Models of intervention and care for psychostimulant users, 2nd edition - monograph series no. 51

Chapter 9: Psychostimulants and young people

Page last updated: April 2004

Matt Stubbs1, Leanne Hides2, John Howard1 and Anthony Arcuri1

1 Ted Noffs Foundation, Sydney, New South Wales
2 Department of Psychiatry, University of Melbourne,Victoria

Key points:
  • The rate of psychostimulant use among young people in Australia is comparable to that in Southeast Asia, but higher than Europe, North America and Africa.

  • Injecting is the most popular route of administration of psychostimulants by young people.

  • Prevention and early intervention activities are considered to have a positive impact, but they have not been extensively evaluated.

  • Adult models of intervention have been applied to young people, but very few specific interventions have been studied among psychostimulant users.

  • There is evidence that some treatment is superior to no treatment in reducing substance use and improving functional outcomes, but there is insufficient evidence to compare the effectiveness of treatment types.

  • In the absence of well-controlled studies amongst psychostimulant users, a multi-component approach is recommended, including Cognitive Behaviour Therapy and Family Therapy.

  • A great deal more research is required into effective interventions for young people who use psychostimulants.

■ **DATA EXTRACTS**:
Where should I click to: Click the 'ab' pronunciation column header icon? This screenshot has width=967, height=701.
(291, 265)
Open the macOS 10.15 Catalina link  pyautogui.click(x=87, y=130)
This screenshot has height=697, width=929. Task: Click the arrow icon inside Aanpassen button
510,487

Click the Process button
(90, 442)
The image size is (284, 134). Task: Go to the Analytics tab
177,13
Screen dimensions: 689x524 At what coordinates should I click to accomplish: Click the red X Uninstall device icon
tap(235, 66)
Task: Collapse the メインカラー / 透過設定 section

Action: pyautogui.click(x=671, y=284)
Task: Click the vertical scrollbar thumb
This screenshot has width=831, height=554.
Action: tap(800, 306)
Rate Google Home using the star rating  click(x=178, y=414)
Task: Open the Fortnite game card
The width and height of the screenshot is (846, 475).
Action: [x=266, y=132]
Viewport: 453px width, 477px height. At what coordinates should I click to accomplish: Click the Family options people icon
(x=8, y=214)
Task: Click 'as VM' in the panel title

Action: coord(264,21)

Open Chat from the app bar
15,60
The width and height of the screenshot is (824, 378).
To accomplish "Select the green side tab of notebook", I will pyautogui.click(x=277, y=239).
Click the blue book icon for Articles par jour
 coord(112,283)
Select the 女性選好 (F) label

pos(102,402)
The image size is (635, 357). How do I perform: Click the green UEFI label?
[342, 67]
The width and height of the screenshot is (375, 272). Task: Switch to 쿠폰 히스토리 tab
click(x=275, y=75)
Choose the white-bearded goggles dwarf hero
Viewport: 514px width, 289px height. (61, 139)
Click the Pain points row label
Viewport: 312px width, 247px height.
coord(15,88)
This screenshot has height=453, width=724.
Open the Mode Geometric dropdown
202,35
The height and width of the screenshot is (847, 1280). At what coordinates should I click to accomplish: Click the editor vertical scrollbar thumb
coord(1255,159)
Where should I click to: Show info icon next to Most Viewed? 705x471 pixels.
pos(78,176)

■ **TASK DIRECTIONS**: In the chapter on psychostimulants and young people, what is the most popular route by which young people take psychostimulants?

■ **RESULT OF THE TASK**: Injecting